Beni elimden tutarak ayağa kaldırdı. "Hadi, çaylar soğumadan kahvaltımızı yapalım." O yaptığım hareket hakkında konuşmaması beni mutlu etmişti. Bir kez daha kızarıp yerin dibine girmek istemiyordum. Kahvaltımızı yaptıktan sonra ne yapacağımızı konuşmak için yatağa oturmuştuk. "Şimdi ne yapacağız?" diye konuşarak sessizliği böldüm. Bu soruyu gerçekten çok merak ediyordum. "Mete'ye haber verdim, birazdan bizi almaya gelecek. Bize gideceğiz, orada sakin kafayla ne yapacağımızı düşünürüz. " Sakin kafa diyor ya! Kafa mı bıraktılar bende de sakini olsun! "Bunlar hep senin yüzünden başımıza geldi biliyorsun değil mi?" O gün beni o evden alıp dışarıya çıkarmasaydı bunların hiç biri yaşanmayacaktı. "Ben olmasaydım bu olay yine olacaktı. Bunlar benim değil senin peşinde! Benim orada olmama bir nevi sevinebilirsin bile. Hem niye benim yüzümden bu olaylar oldu ben onu anlamadım?" Bir de niye diye sormaz mı ! Bütün sevgimi kenara itip şimdi onu oracıkta boğasım gelmişti. "Niye olacak, eğer sen beni öpmeseydin özür dilemek zorunda kalmayacaktın." sonlara doğru sesimi yükselterek ayağa kalktım. Ellerimi belime koyup küçücük odada yürümeye başlamıştım. Pencereye doğru yürüdüm ve ellerimi önümde bağlayarak dışarıyı izlemeye başladım.

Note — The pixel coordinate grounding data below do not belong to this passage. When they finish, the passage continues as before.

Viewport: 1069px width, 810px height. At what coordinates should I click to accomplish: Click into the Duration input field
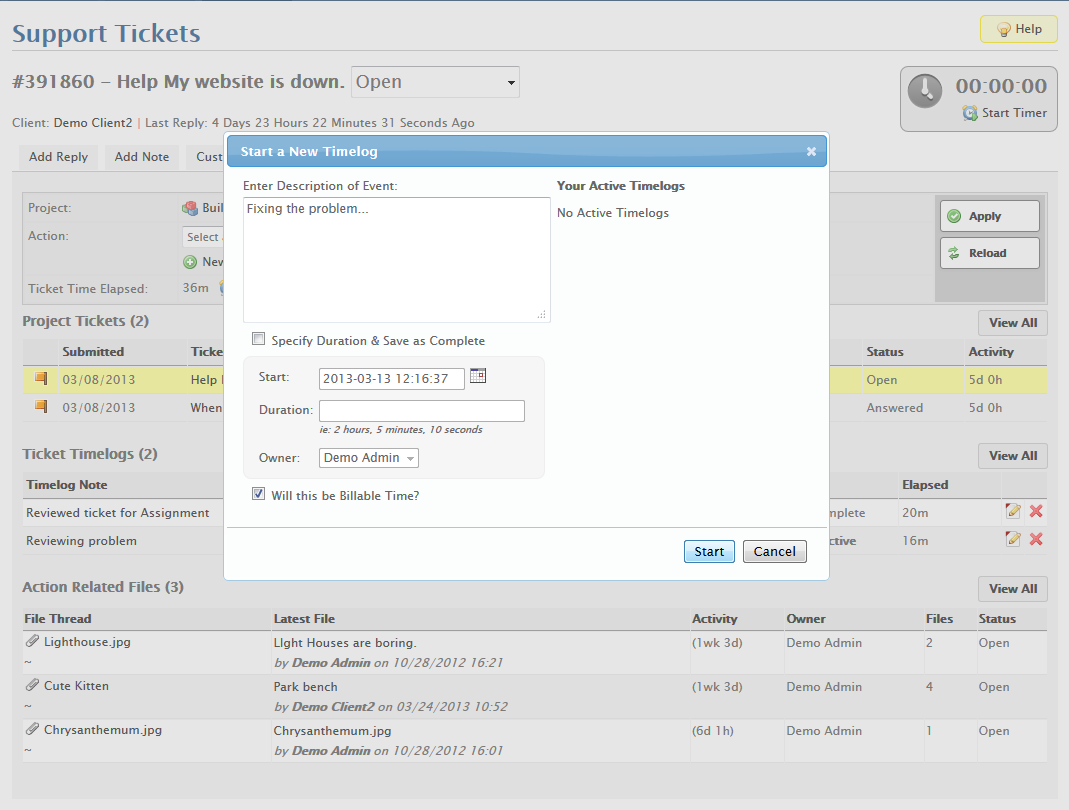[421, 411]

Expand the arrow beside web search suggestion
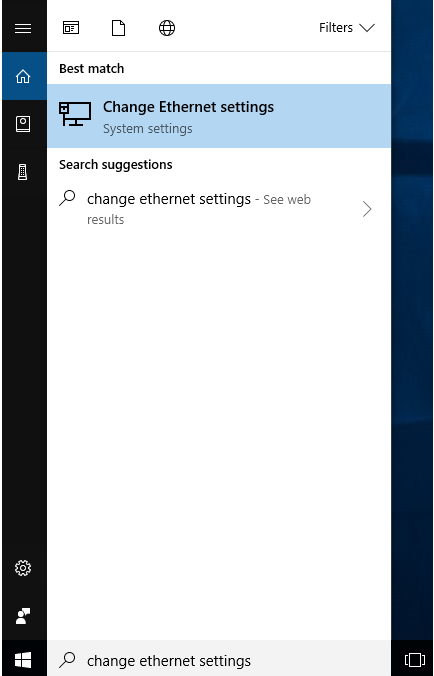(x=367, y=209)
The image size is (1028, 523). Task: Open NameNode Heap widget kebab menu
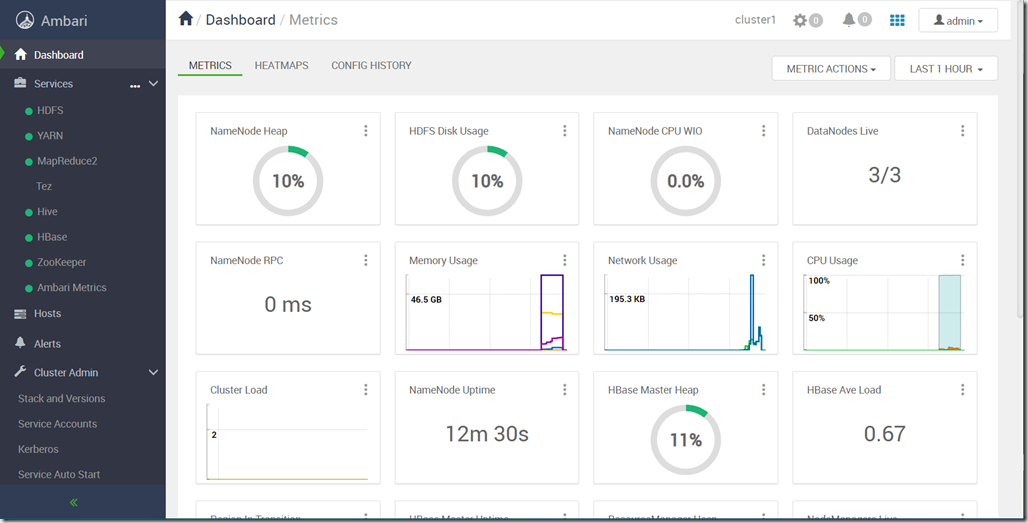366,131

Hiç bir şey için sakin kalamıyordum. Ne yaşadıklarımdan ötürü ne de Cengiz'in bu davranışlarına karşın. Dışarıda yine yağmur yağıyordu. Sessizce yağmurun cama vuruş sesini dinledim. Belkide tek huzur bulduğum şey yağmurun sesiydi. Ayak sesinden Cengiz'in ayağa kalktığını duydum. Ona böyle davranmamı hak etmiyordu. O benim için kendini tehlikeye atmıştı.

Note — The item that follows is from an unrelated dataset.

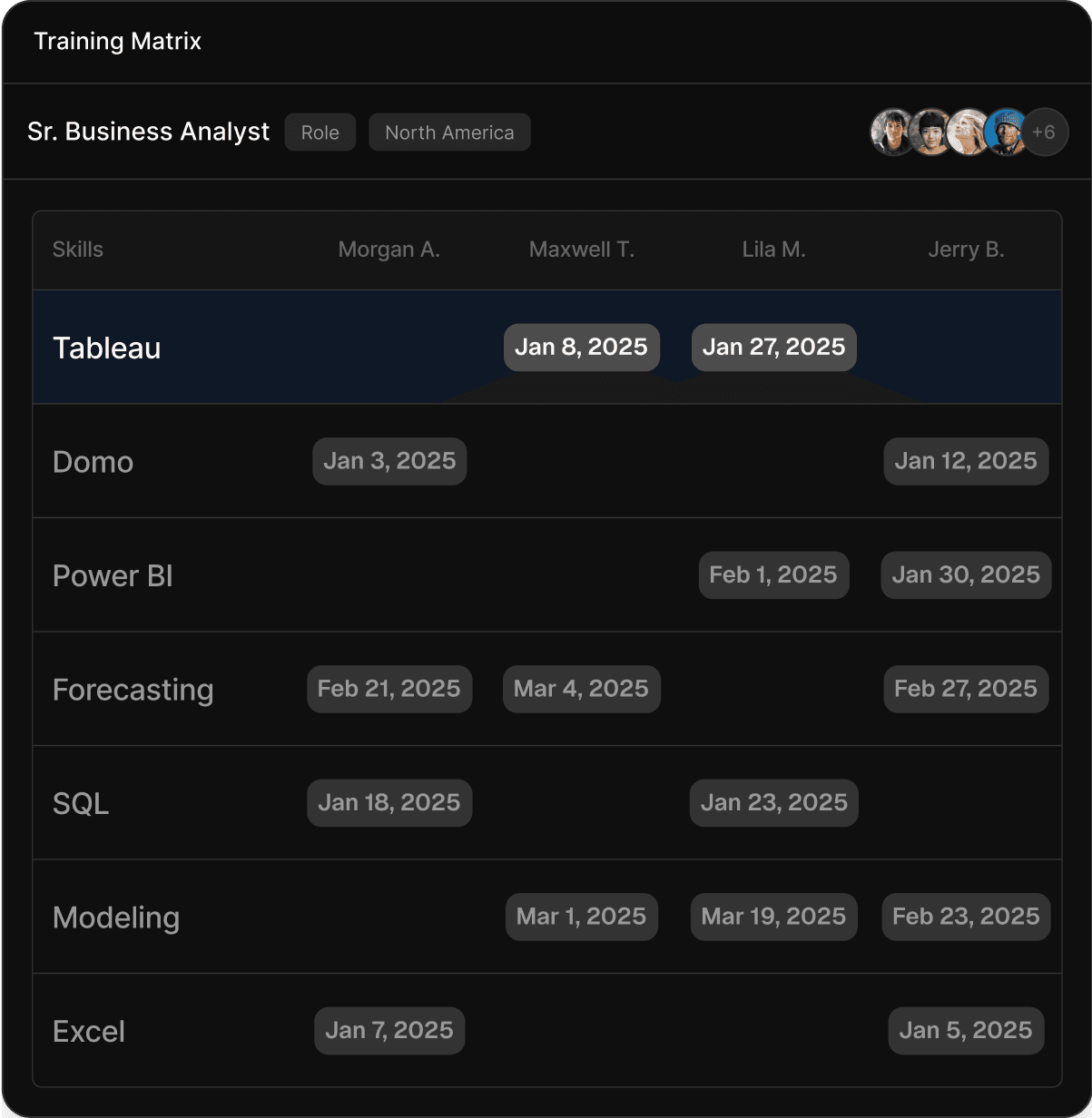The width and height of the screenshot is (1092, 1118).
Task: Click the Lila M. column header
Action: (773, 250)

Belime dolanan ellerle bir an irkildim. Bu adam ne yapıyordu böyle?? Başını kulağımın yanına sürterek yasladı."Seni öptüm... Öptüm çünkü.. " evet çünkü.. Çünkü ne? "Çünkü seni.." o sırada çalan kapı o anın içine etti. Gelecek başka zamanı bulamadı mı? Belime doladığı kocaman kollarını yavaşça çekti. Cümleyi daha hızlı söylese ne olurdu sanki?
Cengiz yavaş adımlarla kapıya doğru yöneldi. Kahvaltıdan sonra bir şey istememiştik. Oda servisi değilse kim gelmiş olabilirdi? Meraklı gözlerler kapının ardındaki kişiye bakarken derin bir oh çektim. Gelen Mete ve İsmail'di. Cengiz ağzının içinde küçük bir küfür savurarak kapıyı iyice açtı. "Bir hoş geldin yok mu Cengiz bey?" diye imalı bir şekilde sordu Mete. Cengiz, sanki Mete'yi hiç duymamış gibi ağır hareketlerle kapıyı kapattı.
***
Pansiyondan ayrılmamızın üzerinden bir hafta geçmişti. O gün Cengiz'in evine gitmiştik. Bundan sonra daha dikkatli davranmam gerektiğini söyledir ve peşime beni korumaları için bir kaç tane adam taktılar. Artık Demet'in evinde de kalamazdım. Bunun için bir an önce dükkanımı satıp başka bir yere taşınmalıydım. Uzun zamandır Yılmaz amcamın yanına gidip ona da bunları anlatmalıydım.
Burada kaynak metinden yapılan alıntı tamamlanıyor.